(Pixel coordinate grounding data)

━━━━━━━━━━━━━━━━━━━━━━━━━━━━━━

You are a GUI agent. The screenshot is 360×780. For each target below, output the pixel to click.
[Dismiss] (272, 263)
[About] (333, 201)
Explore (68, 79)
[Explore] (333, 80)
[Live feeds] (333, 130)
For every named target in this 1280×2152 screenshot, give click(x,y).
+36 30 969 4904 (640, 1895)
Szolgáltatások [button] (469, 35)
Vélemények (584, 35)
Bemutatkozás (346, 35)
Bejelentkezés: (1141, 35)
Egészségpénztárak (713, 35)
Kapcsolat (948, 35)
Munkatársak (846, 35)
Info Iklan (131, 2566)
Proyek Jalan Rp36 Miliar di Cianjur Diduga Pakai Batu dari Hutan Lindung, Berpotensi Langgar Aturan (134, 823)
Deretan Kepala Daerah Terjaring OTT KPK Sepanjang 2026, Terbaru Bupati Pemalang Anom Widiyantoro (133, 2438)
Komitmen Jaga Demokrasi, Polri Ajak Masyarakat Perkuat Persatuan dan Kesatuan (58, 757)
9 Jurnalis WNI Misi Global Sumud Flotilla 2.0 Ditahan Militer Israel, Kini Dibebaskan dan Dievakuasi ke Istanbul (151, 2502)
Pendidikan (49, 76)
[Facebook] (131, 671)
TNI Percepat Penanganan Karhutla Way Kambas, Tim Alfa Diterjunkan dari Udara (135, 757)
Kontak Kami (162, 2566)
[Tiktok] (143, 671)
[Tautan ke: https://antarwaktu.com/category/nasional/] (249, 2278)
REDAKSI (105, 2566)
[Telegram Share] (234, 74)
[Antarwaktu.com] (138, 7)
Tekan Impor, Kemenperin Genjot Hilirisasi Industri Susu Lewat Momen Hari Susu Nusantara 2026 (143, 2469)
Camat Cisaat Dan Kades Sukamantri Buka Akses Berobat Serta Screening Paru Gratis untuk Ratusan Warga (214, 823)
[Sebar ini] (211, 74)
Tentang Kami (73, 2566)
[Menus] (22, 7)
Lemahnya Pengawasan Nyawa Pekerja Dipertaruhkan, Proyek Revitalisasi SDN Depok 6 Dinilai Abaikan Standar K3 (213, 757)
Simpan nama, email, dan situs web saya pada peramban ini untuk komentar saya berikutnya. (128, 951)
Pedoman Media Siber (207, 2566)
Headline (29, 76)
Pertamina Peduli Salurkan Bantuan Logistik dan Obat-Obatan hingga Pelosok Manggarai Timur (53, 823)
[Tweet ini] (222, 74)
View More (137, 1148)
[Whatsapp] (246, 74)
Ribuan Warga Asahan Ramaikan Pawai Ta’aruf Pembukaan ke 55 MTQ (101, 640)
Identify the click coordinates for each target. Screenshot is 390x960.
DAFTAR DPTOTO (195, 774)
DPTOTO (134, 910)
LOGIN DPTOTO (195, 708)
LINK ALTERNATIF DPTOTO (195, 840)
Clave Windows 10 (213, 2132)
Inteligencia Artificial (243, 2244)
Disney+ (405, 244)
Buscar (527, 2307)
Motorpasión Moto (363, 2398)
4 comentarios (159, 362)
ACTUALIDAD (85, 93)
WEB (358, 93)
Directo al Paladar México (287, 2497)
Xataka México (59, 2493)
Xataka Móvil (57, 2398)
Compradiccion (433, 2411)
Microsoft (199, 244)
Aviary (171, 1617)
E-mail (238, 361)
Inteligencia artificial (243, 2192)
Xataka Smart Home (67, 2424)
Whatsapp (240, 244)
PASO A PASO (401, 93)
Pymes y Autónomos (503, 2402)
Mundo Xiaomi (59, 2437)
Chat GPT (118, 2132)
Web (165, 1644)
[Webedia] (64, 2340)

━━━━━━━━━━━━━━━━━━━━━━━━━━━━━━

* **Work to be completed**:
Copy out the lines above that hold the string "Warga".

* **Exercise answer**:
Camat Cisaat Dan Kades Sukamantri Buka Akses Berobat Serta Screening Paru Gratis untuk Ratusan Warga (214, 823)
Ribuan Warga Asahan Ramaikan Pawai Ta’aruf Pembukaan ke 55 MTQ (101, 640)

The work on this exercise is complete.